-- START Supplied text --

Topics in this digest:

1. Re: wet floor
From: DMCVegas_at_dml_lvcm.com

2. DMC How are the fuel injector suppose to work in this system?
From: jugeauj_at_dml_gdls.com

3. Re: Torsion bar rust
From: tobyp_at_dml_katewwdb.com

4. Re: front brake rotor replacement
From: "Walter" <Whalt_at_dml_att.net>

5. Re: front brake rotor replacement
From: tobyp_at_dml_katewwdb.com

6. front rotors for sale
From: RFLRKV_at_dml_cs.com

7. Re: unusual speedo failure
From: tobyp_at_dml_katewwdb.com

8. Re: wet floor
From: Delorean17_at_dml_aol.com

9. Re: Strange Stalling problem
From: dherv10_at_dml_aol.com





Message: 1
Date: Tue, 30 Oct 2001 23:33:04 -0000
From: DMCVegas_at_dml_lvcm.com
Subject: Re: wet floor

Source of the leak depends on 1 of 2 things: Does the leak occur when 
driving, or when stopped?

-- END Supplied text --
-- START Data provided --

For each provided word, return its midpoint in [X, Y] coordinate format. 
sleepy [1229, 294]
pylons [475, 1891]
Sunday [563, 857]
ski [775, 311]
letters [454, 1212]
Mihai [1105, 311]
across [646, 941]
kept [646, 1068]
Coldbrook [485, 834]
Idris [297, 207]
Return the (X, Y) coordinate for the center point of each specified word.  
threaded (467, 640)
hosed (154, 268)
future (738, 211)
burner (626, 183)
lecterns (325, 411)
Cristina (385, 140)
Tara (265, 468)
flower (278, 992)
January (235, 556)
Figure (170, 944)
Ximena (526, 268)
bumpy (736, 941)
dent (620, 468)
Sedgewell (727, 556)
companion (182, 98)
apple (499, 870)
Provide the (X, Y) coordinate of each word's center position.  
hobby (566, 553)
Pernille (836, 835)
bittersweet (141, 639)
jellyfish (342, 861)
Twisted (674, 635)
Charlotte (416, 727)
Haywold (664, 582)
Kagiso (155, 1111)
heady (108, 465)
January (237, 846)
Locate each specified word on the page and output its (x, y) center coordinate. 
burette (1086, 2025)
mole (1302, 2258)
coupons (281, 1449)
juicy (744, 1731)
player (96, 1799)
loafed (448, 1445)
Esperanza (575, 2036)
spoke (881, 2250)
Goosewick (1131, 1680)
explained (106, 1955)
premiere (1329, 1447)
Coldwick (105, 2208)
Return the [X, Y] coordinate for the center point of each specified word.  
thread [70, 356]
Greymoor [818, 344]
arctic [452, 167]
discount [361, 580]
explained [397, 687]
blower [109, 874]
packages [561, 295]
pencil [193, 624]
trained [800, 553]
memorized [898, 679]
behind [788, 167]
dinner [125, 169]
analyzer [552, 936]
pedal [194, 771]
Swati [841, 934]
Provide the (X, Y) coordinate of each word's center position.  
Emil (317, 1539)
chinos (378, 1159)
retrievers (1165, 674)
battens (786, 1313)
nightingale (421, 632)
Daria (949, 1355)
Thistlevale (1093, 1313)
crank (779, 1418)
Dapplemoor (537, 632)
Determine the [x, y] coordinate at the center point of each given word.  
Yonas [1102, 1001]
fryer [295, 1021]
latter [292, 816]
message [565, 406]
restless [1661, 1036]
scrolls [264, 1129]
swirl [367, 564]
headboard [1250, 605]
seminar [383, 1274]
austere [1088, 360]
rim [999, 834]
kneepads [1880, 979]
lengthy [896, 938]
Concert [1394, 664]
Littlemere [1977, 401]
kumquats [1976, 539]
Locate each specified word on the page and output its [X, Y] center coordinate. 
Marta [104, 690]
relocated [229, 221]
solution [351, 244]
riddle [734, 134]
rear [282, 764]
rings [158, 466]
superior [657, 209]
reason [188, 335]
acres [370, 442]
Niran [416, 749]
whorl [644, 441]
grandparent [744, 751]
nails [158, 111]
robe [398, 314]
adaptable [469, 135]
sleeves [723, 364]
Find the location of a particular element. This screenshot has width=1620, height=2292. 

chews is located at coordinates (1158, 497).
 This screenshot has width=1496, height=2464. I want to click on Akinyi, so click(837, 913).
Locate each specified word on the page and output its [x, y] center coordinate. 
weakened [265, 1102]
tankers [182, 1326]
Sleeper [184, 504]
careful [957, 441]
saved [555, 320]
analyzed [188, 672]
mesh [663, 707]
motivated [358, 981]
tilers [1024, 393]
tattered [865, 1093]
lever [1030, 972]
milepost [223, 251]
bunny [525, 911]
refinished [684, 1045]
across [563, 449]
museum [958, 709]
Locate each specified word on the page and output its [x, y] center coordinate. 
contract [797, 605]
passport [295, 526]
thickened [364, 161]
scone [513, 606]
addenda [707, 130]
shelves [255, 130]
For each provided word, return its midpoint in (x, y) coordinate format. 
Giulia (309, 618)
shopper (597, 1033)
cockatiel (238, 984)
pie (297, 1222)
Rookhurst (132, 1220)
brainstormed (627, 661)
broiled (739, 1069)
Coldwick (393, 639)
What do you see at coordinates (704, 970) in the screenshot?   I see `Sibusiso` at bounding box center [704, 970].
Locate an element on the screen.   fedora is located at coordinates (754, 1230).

-- END Data provided --

What is asked ▸
- A) Copy out the mailing list digest word for word, in full.
- B) In the part of the entries that opens with the line containing "careful [957, 441]" and closes with the line containing "Coldwick (393, 639)", change "coordinate" to "location". Give only those lines, with nothing else altered.

Task results ▸
- A)
Topics in this digest:

1. Re: wet floor
From: DMCVegas_at_dml_lvcm.com

2. DMC How are the fuel injector suppose to work in this system?
From: jugeauj_at_dml_gdls.com

3. Re: Torsion bar rust
From: tobyp_at_dml_katewwdb.com

4. Re: front brake rotor replacement
From: "Walter" <Whalt_at_dml_att.net>

5. Re: front brake rotor replacement
From: tobyp_at_dml_katewwdb.com

6. front rotors for sale
From: RFLRKV_at_dml_cs.com

7. Re: unusual speedo failure
From: tobyp_at_dml_katewwdb.com

8. Re: wet floor
From: Delorean17_at_dml_aol.com

9. Re: Strange Stalling problem
From: dherv10_at_dml_aol.com





Message: 1
Date: Tue, 30 Oct 2001 23:33:04 -0000
From: DMCVegas_at_dml_lvcm.com
Subject: Re: wet floor

Source of the leak depends on 1 of 2 things: Does the leak occur when 
driving, or when stopped?

- B)
careful [957, 441]
saved [555, 320]
analyzed [188, 672]
mesh [663, 707]
motivated [358, 981]
tilers [1024, 393]
tattered [865, 1093]
lever [1030, 972]
milepost [223, 251]
bunny [525, 911]
refinished [684, 1045]
across [563, 449]
museum [958, 709]
Locate each specified word on the page and output its [x, y] center location. 
contract [797, 605]
passport [295, 526]
thickened [364, 161]
scone [513, 606]
addenda [707, 130]
shelves [255, 130]
For each provided word, return its midpoint in (x, y) location format. 
Giulia (309, 618)
shopper (597, 1033)
cockatiel (238, 984)
pie (297, 1222)
Rookhurst (132, 1220)
brainstormed (627, 661)
broiled (739, 1069)
Coldwick (393, 639)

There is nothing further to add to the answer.